In this story, the kings are clueless. The general who needs healing is so proud and arrogant that he nearly misses out on the blessing he needs to receive. It’s those at the margins who know where God’s goodness is to be found. It’s an enslaved girl, captured from her homeland, without standing or power in the world, who sends Naaman where he needs to go. It’s Naaman’s servants who make the case to him just to try and do what the prophet said. God’s grace, God’s truth, God’s healing comes not from the centers of human power and wealth and prestige, but instead bubble up from the edges. It’s the shepherds dwelling out in the fields who receive the good news of Jesus’ birth. It’s the unlettered fishermen of Galilee whom Jesus appoints to carry the good news across the world. It’s the little things, and it’s the poor, ordinary folk—not the wise and mighty—who carry God’s goodness.
We ignore these voices at our peril. Naaman might have carried his leprosy to his grave, were it not for his servants. The king of Israel may have ended up in a war, but for the crazy hermit prophet Elisha. What is it that we need to be healed from? What wounds do we carry, that can only be cured by listening to those who lack power and status?
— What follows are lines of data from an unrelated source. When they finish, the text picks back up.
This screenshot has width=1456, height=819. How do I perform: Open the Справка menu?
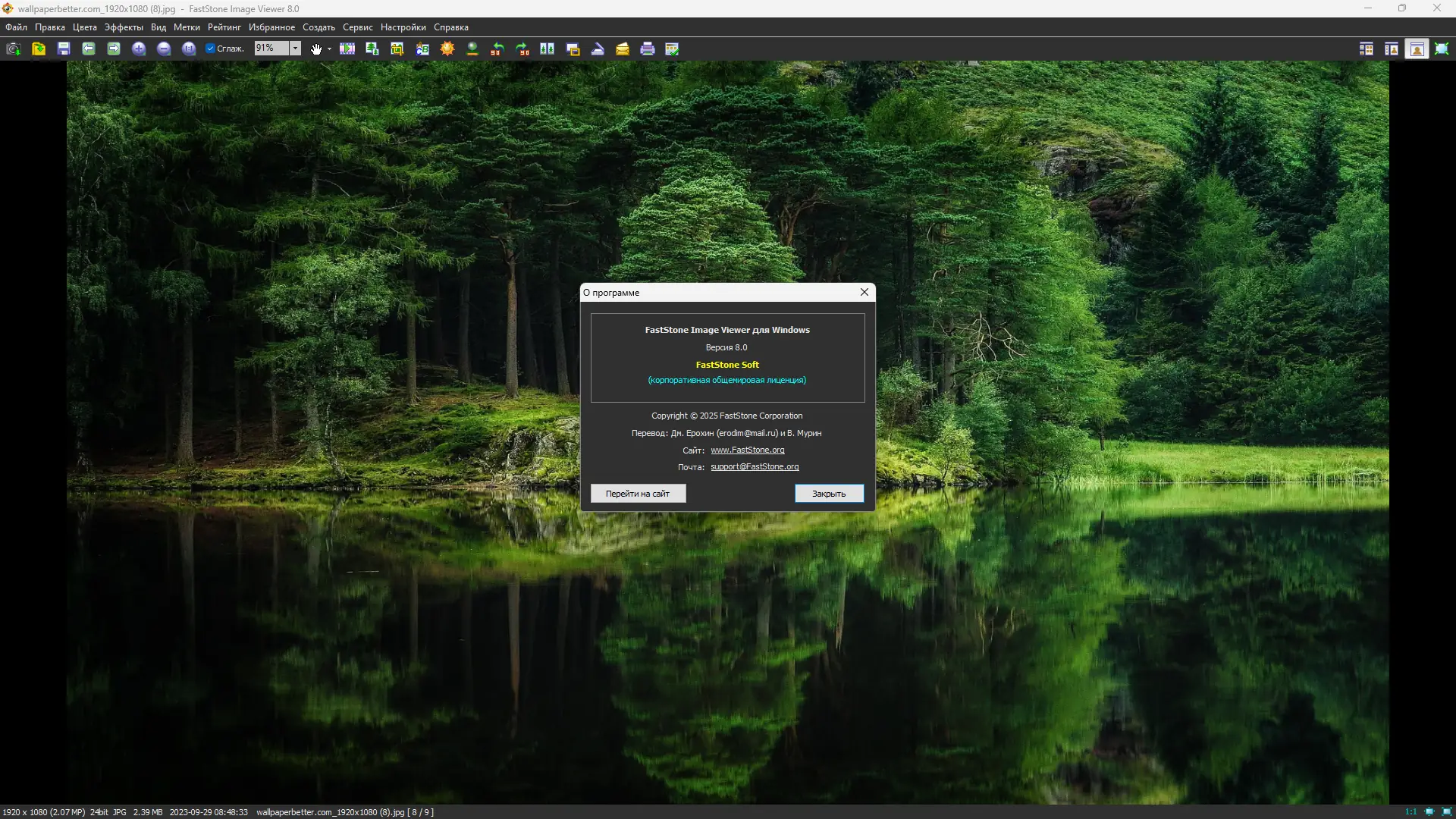coord(451,27)
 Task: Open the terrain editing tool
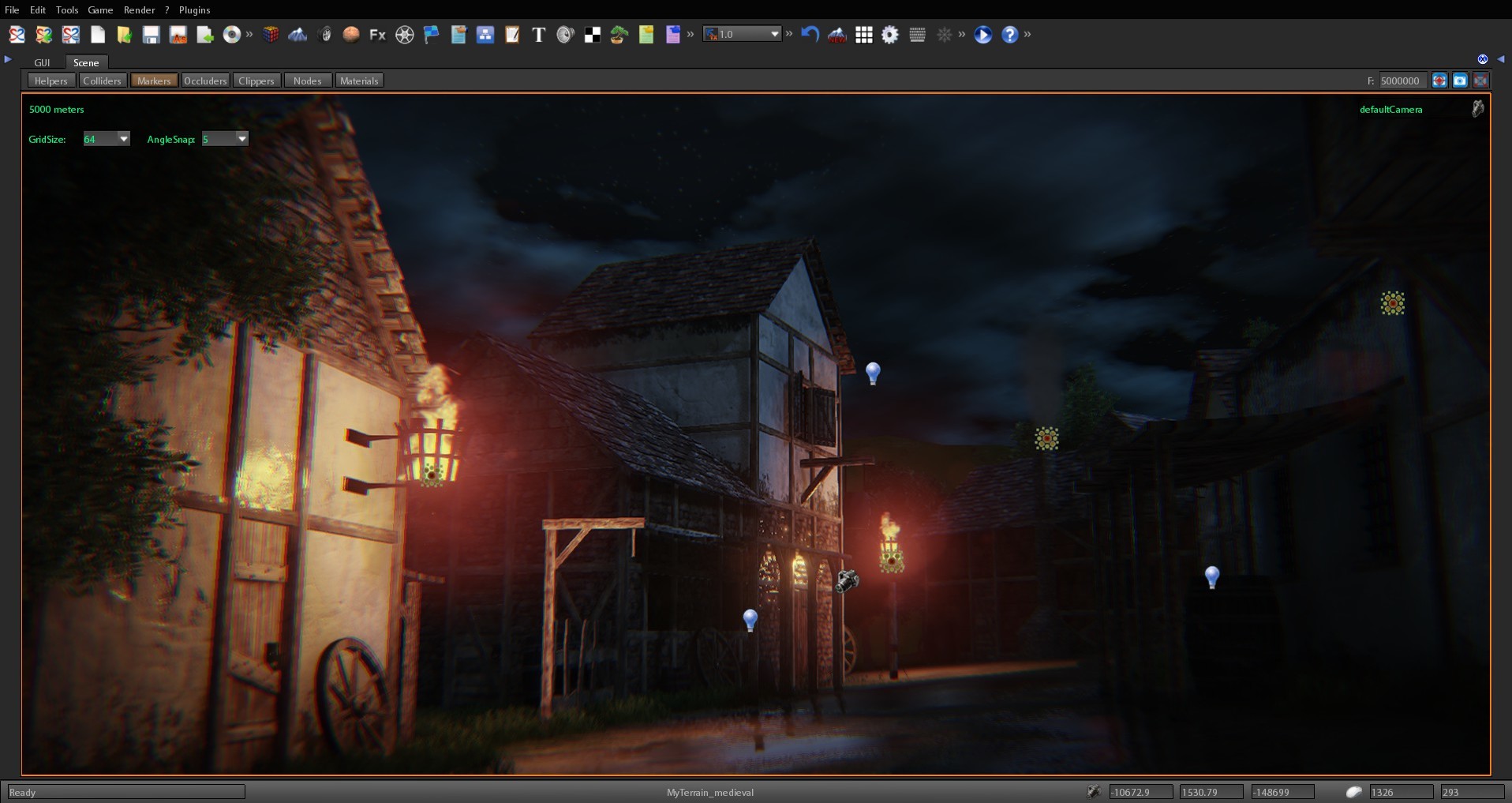pos(298,35)
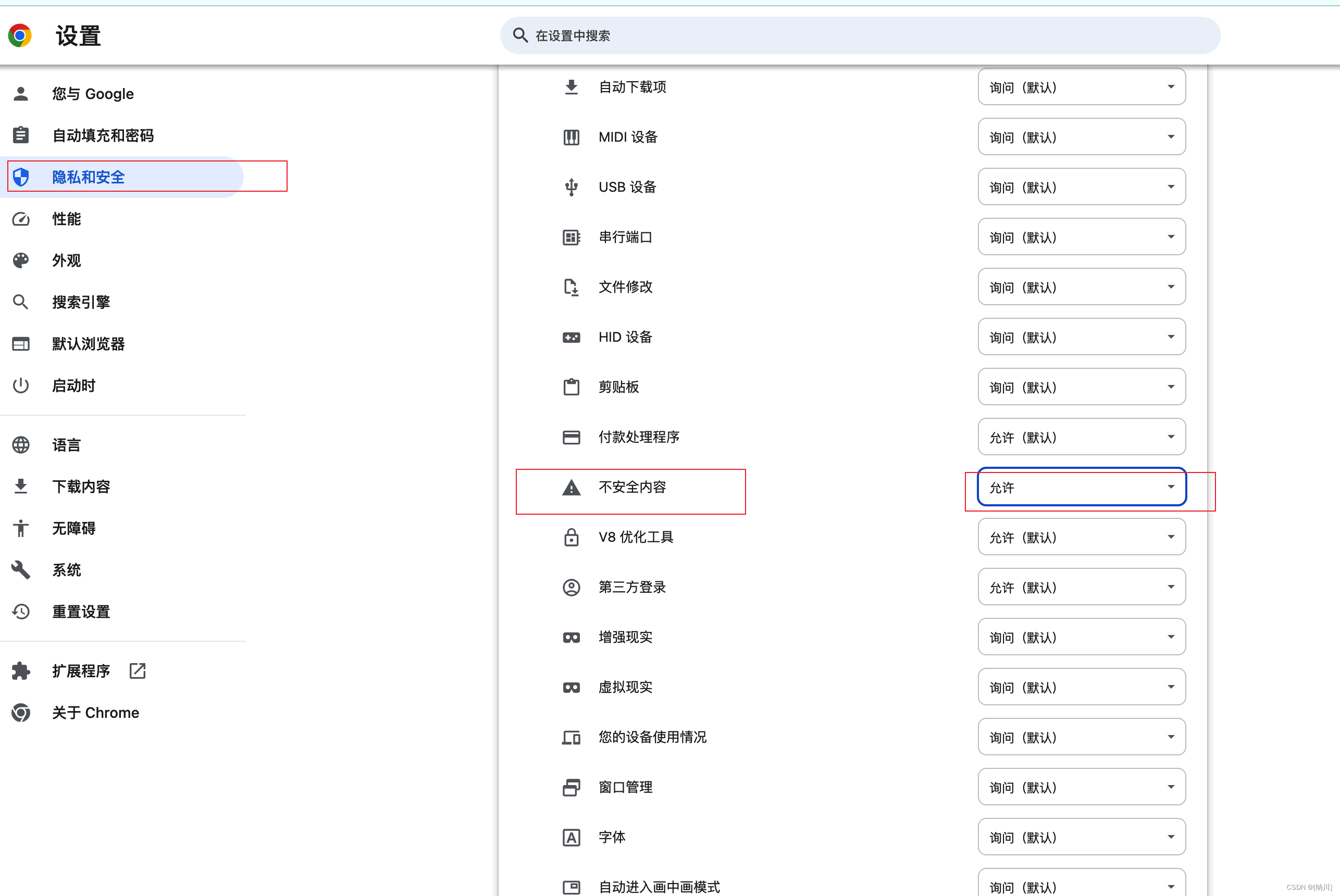Screen dimensions: 1340x896
Task: Click the magnifier icon in search bar
Action: tap(520, 35)
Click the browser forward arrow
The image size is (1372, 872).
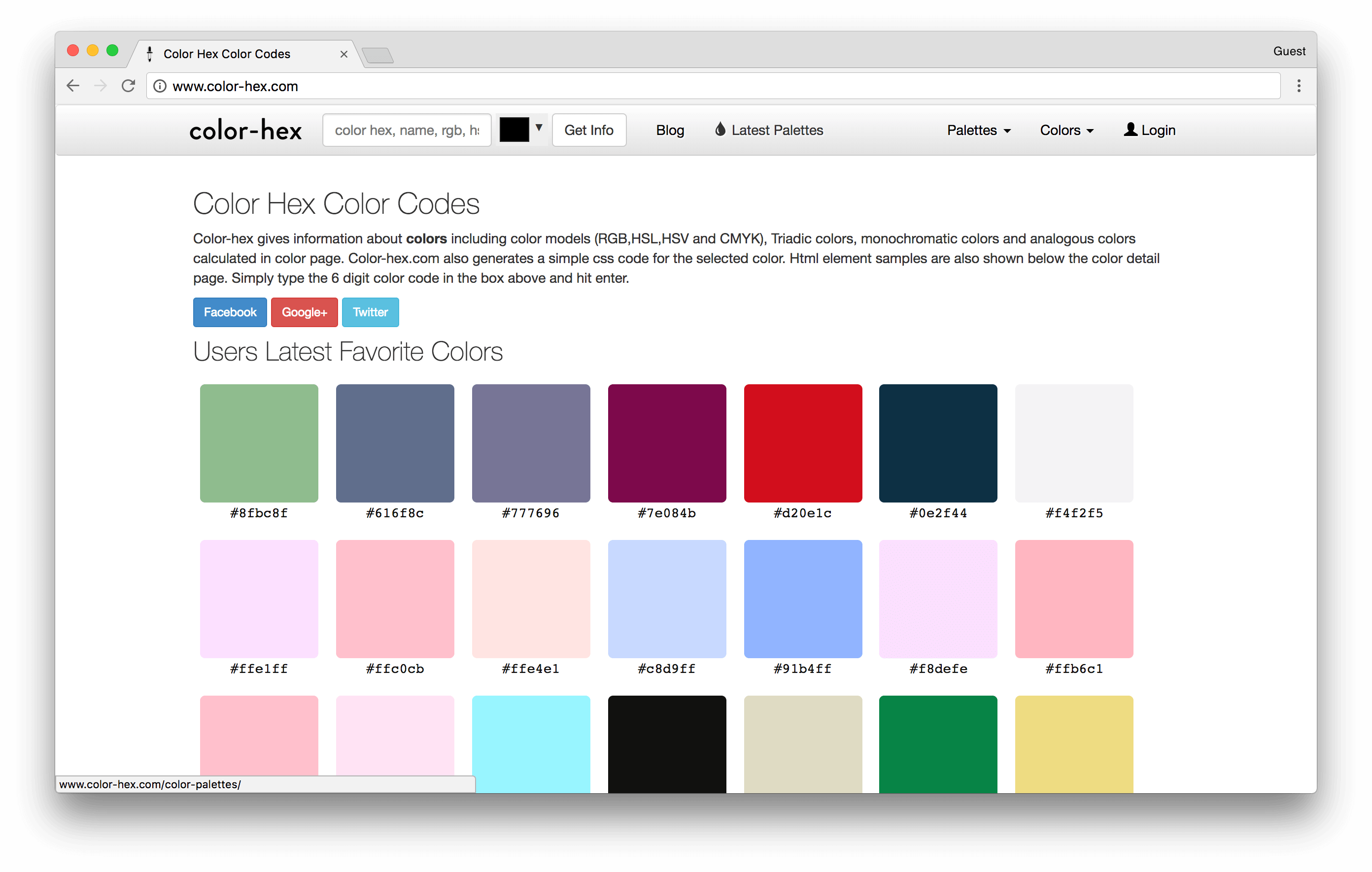coord(100,86)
The Bible identifies the poor, the widow, the orphan, and the foreigner as those who especially need to be defended and provided for. Who are the vulnerable in our own time?
The poor, always.
People of color, particularly African Americans and native peoples.
LGBTQ people, especially young people whose homes and families are not a safe refuge.
The stranger, the sojourner, the immigrant.
People like Naaman, people like me, whose background and families and connections have opened doors of opportunity for us—we too often dismiss the stories of people who aren’t like us. That dirty river can’t possibly heal me. That story about prejudice and discrimination can’t have happened the way you told it, that story you tell about your family’s experience in this country can’t be true. It’s exaggeration, it’s overblown, it’s an agenda, it’s whatever. We turn away in anger, like Naaman, and we close our hearts to the things that we need in order to be healed and blessed by God. We need the stories that make us uncomfortable, the lead us to new and challenging experiences, if we’re going to receive the grace God wants to give us.
Because sometimes it’s the simple things, the little things that heal us. And often we need to become simple, become humble—we need to get out of our own way to receive those things.
“Wash and be clean,” said Elisha to Naaman. God says the same to us about the water of our baptism. Eat and be full, God says, as we come to the Lord’s Table. Ordinary things–tap water in a bowl, a loaf of bread, a cup of juice—carry God’s grace to us. These sacraments we celebrate as part of our worship tradition are meant in part to show us how the ordinary can become extraordinary, with God’s blessing.
And maybe if we can start to believe that, we can see that in the same way, we are meant to be sacraments too…
… when we say, “I’m sorry.”
… when we listen, just listen, to someone who’s grieving or overwhelmed.
… when do someone a kindness just because.
If the Jordan river can heal, then so can you and I, if God chooses to move through us.
Thanks be to God, who heals the sick in spite of themselves. Thanks be to God, who gives wisdom and insight to the simple and lowly, if we’re humble enough to listen. And thanks be to God, who fills ordinary things and ordinary people with overflowing grace to share. Amen.